Work instructions =
Print nothing but the lines below starting at the line that holds "Task: Add a Color Balance adjustment" and ending at the line that holds "Screen dimensions: 700x429", including both, each exactly as written.

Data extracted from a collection
BEGIN

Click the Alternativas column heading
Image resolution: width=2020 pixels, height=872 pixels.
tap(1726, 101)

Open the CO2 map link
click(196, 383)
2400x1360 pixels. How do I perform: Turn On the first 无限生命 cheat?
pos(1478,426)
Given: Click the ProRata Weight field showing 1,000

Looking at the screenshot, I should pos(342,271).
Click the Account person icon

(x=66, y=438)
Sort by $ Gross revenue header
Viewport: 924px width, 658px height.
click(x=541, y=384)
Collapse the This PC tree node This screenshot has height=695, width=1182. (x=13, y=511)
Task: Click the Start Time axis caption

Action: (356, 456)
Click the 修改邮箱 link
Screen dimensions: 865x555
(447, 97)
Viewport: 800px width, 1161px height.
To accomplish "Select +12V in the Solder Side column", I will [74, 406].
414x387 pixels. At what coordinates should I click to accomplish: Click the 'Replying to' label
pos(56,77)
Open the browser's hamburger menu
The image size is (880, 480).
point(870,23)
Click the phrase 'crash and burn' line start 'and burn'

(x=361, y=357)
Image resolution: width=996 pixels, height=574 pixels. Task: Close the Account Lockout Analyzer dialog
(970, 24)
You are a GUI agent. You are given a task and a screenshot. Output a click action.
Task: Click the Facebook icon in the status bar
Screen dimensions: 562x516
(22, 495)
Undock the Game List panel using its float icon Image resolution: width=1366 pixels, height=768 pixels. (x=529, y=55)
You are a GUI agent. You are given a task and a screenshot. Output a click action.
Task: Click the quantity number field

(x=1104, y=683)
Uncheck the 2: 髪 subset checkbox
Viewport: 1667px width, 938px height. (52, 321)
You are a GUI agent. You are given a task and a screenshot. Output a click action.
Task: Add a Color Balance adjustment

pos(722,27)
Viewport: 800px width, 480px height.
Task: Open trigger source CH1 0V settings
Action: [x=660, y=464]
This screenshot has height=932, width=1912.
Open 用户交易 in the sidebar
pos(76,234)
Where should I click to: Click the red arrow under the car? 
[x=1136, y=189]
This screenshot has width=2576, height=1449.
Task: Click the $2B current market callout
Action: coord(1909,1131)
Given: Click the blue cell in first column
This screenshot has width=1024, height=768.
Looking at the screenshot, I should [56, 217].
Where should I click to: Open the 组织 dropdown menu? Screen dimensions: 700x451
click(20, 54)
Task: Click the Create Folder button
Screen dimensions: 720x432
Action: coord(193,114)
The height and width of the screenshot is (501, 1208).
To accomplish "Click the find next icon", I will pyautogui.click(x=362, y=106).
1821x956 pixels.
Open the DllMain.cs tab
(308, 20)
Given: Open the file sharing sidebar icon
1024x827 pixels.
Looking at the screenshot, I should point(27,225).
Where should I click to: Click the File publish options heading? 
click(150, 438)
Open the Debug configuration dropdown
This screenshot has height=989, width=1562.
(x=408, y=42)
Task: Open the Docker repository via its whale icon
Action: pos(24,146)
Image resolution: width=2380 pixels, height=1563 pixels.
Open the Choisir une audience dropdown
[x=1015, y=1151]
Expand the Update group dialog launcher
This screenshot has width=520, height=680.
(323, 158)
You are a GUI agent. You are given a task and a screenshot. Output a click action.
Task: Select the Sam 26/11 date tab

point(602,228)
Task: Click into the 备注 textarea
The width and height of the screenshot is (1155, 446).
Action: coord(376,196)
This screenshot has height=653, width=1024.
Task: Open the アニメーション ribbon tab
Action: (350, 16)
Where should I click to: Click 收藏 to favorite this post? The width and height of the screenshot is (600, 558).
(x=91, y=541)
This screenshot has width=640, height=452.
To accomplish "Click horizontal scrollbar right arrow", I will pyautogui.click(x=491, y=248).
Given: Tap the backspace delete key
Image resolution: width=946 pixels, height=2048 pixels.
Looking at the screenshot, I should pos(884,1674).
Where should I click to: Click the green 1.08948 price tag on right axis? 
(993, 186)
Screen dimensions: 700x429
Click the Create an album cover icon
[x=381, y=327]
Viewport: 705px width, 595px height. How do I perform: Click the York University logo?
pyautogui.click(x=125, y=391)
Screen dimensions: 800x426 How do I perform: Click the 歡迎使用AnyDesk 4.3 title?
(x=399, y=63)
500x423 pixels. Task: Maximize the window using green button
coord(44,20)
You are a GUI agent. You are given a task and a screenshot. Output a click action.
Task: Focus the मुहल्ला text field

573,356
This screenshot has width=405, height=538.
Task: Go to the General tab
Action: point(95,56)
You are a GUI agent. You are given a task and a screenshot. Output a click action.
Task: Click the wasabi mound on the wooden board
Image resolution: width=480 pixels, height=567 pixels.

END

Worked solution =
Task: Add a Color Balance adjustment

pos(722,27)
Viewport: 800px width, 480px height.
Task: Open trigger source CH1 0V settings
Action: [x=660, y=464]
This screenshot has height=932, width=1912.
Open 用户交易 in the sidebar
pos(76,234)
Where should I click to: Click the red arrow under the car? 
[x=1136, y=189]
This screenshot has width=2576, height=1449.
Task: Click the $2B current market callout
Action: coord(1909,1131)
Given: Click the blue cell in first column
This screenshot has width=1024, height=768.
Looking at the screenshot, I should [56, 217].
Where should I click to: Open the 组织 dropdown menu? Screen dimensions: 700x451
click(20, 54)
Task: Click the Create Folder button
Screen dimensions: 720x432
Action: coord(193,114)
The height and width of the screenshot is (501, 1208).
To accomplish "Click the find next icon", I will pyautogui.click(x=362, y=106).
1821x956 pixels.
Open the DllMain.cs tab
(308, 20)
Given: Open the file sharing sidebar icon
1024x827 pixels.
Looking at the screenshot, I should point(27,225).
Where should I click to: Click the File publish options heading? 
click(150, 438)
Open the Debug configuration dropdown
This screenshot has height=989, width=1562.
(x=408, y=42)
Task: Open the Docker repository via its whale icon
Action: pos(24,146)
Image resolution: width=2380 pixels, height=1563 pixels.
Open the Choisir une audience dropdown
[x=1015, y=1151]
Expand the Update group dialog launcher
This screenshot has width=520, height=680.
(323, 158)
You are a GUI agent. You are given a task and a screenshot. Output a click action.
Task: Select the Sam 26/11 date tab

point(602,228)
Task: Click into the 备注 textarea
The width and height of the screenshot is (1155, 446).
Action: coord(376,196)
This screenshot has height=653, width=1024.
Task: Open the アニメーション ribbon tab
Action: (350, 16)
Where should I click to: Click 收藏 to favorite this post? The width and height of the screenshot is (600, 558).
(x=91, y=541)
This screenshot has width=640, height=452.
To accomplish "Click horizontal scrollbar right arrow", I will pyautogui.click(x=491, y=248).
Given: Tap the backspace delete key
Image resolution: width=946 pixels, height=2048 pixels.
Looking at the screenshot, I should pos(884,1674).
Where should I click to: Click the green 1.08948 price tag on right axis? 
(993, 186)
Screen dimensions: 700x429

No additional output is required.